# [Soal Latihan]
Perbarui seluruh material di bawah ini dengan mengganti setiap "screenshot" menjadi "capture" tanpa mengubah bagian lainnya. Jangan sertakan gambar dalam jawaban.
── Data untuk Diolah
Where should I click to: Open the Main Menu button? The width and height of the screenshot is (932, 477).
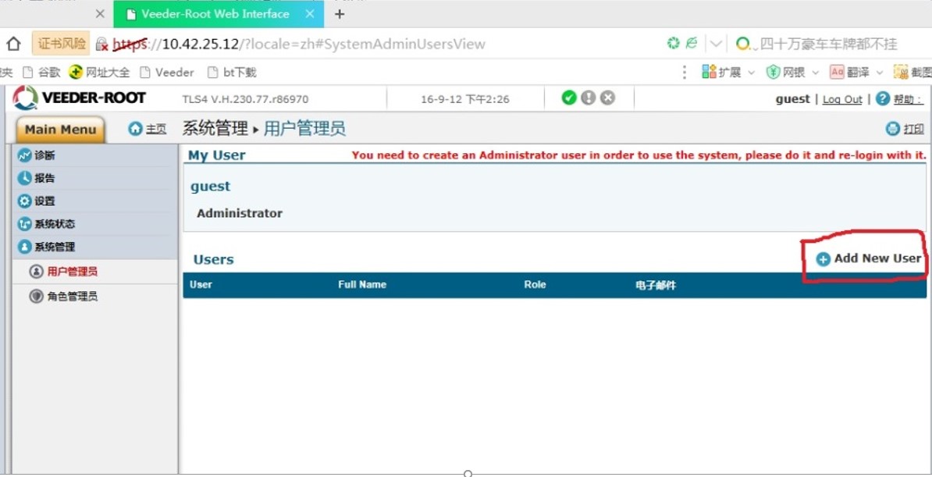(x=60, y=130)
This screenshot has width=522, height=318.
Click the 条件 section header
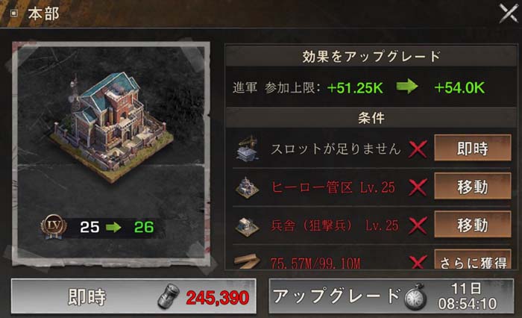371,118
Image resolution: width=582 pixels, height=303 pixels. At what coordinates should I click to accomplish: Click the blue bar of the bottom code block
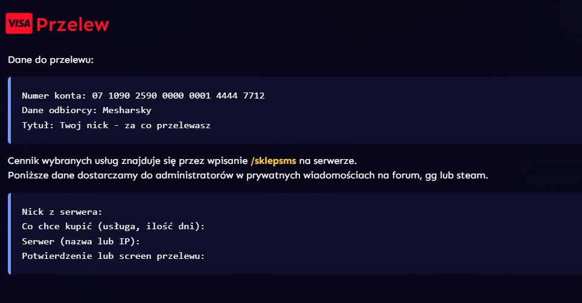pos(9,234)
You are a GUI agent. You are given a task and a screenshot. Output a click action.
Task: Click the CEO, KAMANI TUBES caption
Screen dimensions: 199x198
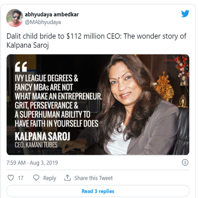click(x=36, y=145)
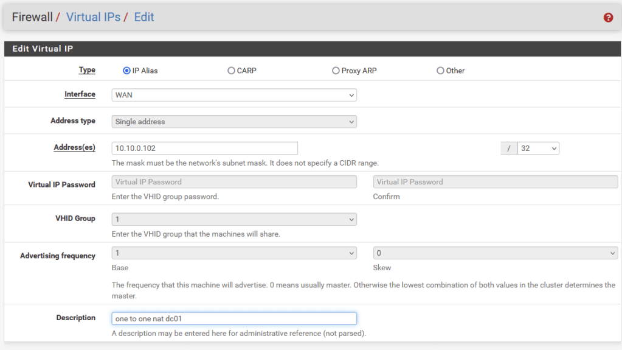Click the red help question mark icon
The image size is (622, 350).
tap(608, 18)
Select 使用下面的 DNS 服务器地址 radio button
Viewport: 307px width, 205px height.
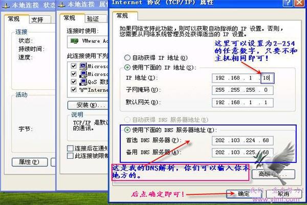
────
# [Penyelesaian Soal]
Where should I click to: Open the Main Menu button? The width and height of the capture is (932, 477).
(x=60, y=130)
This capture has width=522, height=318.
Click the 条件 section header
371,118
Image resolution: width=582 pixels, height=303 pixels. At what coordinates should I click to accomplish: Click the blue bar of the bottom code block
pos(9,234)
You are a GUI agent. You are given a task and a capture. Output a click action.
Task: Click the CEO, KAMANI TUBES caption
Screen dimensions: 199x198
click(x=36, y=145)
Click the red help question mark icon
The image size is (622, 350).
tap(608, 18)
Select 使用下面的 DNS 服务器地址 radio button
Viewport: 307px width, 205px height.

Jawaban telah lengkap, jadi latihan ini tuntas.